■ Prompt ■
In the article on the planned US-Iranian talks in Baghdad, which individual people are named? List each with the role or title the article gives.

■ Source text ■
::::::

In the first public, high-level, face-to-face talks since 1980, American and Iranian envoys are due to meet in Baghdad on May 28 to discuss the security situation in Iraq. This important development signals a shift in both the US and Iranian policy. It is almost an admission that they need each other. The road to reconciliation, however, is likely to be long and hard.
The climate for a fruitful dialogue has been soured by the arrest and incarceration in Tehran's Evin prison of a prominent Iranian-American academic, Haleh Esfandiari, head of the Middle East programme at the Woodrow Wilson International Centre for Scholars - one of the rare non-partisan think-tanks in Washington.
The paradox is that Esfandiari, who has lived in the US for the past 26 years, has been a consistent advocate of US-Iranian dialogue. She had come to Tehran to visit her 93-year-old sick mother.
On her way back to the airport last December, she was stopped by masked men, placed under house arrest and imprisoned on May 2 on a charge of threatening national security.
She may be a victim of a struggle in Iran between moderates and hard-liners. Her arrest has severely damaged Iran's reputation in the West - hardly a situation Iran might welcome in its current propaganda war with the United States.
Iran and the US are at odds over subjects ranging from Iraq to Iran's nuclear ambitions. The US has a desperate need to stabilise the situation in Iraq.
Iran's interests are very different. It is anxious to secure international recognition that the political order in Iraq will henceforth be dominated by the majority Shiite community - the first time this has happened since Britain created the modern Iraqi state under Sunni leadership in 1920-21.
Iran suspects the US of trying to bring the Iraqi Ba'athists back on to the political scene, the same hated Ba'athists who fought Iran to a standstill in an eight-year war (1980-88) at a cost of perhaps one million dead. Iran's ambition is to see the emergence of a stable - but not too strong - Iraqi state under friendly Shiite leadership.
Iran believes this can best be achieved by the withdrawal from Iraq and the Gulf of the American military presence which it blames for causing chaos as well as fuelling a Shiite-Sunni war.
Both Iran and the US have been courting the Gulf states. Iran's President Mahmoud Ahmadinejad paid a historic visit to the United Arab Emirates earlier this month, hot on the heels of a visit by the US Vice-President Dick Cheney.
Iran is expanding its uranium enrichment plant at Natanz for what it claims are purely peaceful purposes. But the US suspects that Iran's civilian nuclear activities are a cover for a secret military programme.

::::::

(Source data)

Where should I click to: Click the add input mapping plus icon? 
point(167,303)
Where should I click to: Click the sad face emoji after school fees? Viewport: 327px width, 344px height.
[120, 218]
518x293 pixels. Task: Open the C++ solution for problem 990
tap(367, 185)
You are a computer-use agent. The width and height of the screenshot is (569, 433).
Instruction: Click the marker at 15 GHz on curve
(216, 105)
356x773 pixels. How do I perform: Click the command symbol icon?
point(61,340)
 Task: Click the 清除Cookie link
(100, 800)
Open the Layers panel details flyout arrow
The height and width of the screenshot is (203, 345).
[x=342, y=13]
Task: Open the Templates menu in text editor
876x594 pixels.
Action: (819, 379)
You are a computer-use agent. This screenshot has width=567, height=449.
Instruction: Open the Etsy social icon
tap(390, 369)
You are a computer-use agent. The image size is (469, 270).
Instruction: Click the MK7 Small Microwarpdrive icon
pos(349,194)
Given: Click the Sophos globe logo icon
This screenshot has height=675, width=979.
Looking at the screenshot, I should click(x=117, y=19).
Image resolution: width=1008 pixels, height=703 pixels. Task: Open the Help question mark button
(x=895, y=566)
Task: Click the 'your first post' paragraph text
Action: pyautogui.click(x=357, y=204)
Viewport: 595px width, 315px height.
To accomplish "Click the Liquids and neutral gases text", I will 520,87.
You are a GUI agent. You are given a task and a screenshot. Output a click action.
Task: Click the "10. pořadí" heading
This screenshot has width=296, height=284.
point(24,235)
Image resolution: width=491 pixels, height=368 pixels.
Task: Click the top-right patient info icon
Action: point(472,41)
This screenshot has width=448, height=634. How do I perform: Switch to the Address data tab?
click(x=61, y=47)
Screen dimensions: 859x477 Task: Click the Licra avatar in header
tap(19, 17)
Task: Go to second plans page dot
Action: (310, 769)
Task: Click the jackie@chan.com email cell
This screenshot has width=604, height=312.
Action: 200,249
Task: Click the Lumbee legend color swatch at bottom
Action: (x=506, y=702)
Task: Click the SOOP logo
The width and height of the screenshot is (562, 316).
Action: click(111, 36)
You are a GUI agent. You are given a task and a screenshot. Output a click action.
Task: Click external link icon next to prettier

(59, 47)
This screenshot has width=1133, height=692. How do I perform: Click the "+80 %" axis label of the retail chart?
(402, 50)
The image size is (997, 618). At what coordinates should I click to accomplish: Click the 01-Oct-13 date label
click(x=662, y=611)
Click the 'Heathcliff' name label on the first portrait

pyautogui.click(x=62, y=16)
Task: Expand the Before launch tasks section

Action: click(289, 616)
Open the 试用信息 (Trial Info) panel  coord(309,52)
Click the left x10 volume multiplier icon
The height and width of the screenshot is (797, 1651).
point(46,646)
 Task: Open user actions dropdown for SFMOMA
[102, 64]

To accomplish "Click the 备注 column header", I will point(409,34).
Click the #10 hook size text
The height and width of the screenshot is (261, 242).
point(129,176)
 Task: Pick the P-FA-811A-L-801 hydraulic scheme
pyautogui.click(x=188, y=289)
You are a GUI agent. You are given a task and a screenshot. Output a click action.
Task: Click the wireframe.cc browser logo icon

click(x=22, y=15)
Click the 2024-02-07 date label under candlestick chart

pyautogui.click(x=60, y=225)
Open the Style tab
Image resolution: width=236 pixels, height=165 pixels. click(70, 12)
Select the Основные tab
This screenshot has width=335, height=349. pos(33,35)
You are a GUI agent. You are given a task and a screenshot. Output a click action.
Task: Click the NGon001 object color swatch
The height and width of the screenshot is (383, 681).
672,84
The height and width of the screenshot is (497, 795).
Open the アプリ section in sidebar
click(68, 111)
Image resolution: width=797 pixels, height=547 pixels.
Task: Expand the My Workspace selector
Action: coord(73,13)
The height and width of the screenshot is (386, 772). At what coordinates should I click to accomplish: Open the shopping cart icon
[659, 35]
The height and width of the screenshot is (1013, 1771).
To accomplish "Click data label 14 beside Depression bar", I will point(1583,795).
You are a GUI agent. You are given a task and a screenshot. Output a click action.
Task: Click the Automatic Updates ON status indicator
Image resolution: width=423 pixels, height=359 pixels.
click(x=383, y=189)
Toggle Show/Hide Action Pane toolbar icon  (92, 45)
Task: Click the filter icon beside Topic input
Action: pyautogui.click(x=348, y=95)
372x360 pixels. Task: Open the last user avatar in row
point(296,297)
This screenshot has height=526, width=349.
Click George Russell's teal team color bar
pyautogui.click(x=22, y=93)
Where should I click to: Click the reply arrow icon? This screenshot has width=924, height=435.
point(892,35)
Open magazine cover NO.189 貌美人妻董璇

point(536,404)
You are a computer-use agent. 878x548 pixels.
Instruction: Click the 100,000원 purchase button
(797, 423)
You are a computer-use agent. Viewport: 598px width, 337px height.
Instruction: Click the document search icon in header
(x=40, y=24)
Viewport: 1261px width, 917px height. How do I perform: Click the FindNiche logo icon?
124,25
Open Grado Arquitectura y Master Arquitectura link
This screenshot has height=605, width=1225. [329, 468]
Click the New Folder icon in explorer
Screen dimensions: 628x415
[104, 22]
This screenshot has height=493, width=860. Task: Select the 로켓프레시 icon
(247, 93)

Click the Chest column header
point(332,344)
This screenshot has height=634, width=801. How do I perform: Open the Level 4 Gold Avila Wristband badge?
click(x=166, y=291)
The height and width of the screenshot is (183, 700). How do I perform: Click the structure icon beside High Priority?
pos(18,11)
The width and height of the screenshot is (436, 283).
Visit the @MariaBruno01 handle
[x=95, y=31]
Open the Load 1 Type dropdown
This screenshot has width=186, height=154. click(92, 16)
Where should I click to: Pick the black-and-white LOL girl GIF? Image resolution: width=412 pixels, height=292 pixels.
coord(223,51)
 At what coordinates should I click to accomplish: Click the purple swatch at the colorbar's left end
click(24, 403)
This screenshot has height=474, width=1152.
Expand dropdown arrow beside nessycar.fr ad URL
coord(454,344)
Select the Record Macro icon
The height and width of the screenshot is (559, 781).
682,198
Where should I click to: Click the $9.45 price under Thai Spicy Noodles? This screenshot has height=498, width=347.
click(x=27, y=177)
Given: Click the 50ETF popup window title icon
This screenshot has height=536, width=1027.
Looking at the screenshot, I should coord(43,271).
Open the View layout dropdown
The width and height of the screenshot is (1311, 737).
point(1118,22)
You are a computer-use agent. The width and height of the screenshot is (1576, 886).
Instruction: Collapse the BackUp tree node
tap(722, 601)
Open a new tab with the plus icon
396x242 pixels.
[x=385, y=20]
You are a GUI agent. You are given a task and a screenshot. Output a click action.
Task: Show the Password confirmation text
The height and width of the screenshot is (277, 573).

::::::

■ Result of this exercise ■
- Haleh Esfandiari: head of the Middle East programme at the Woodrow Wilson International Centre for Scholars
- Mahmoud Ahmadinejad: Iran's President
- Dick Cheney: US Vice-President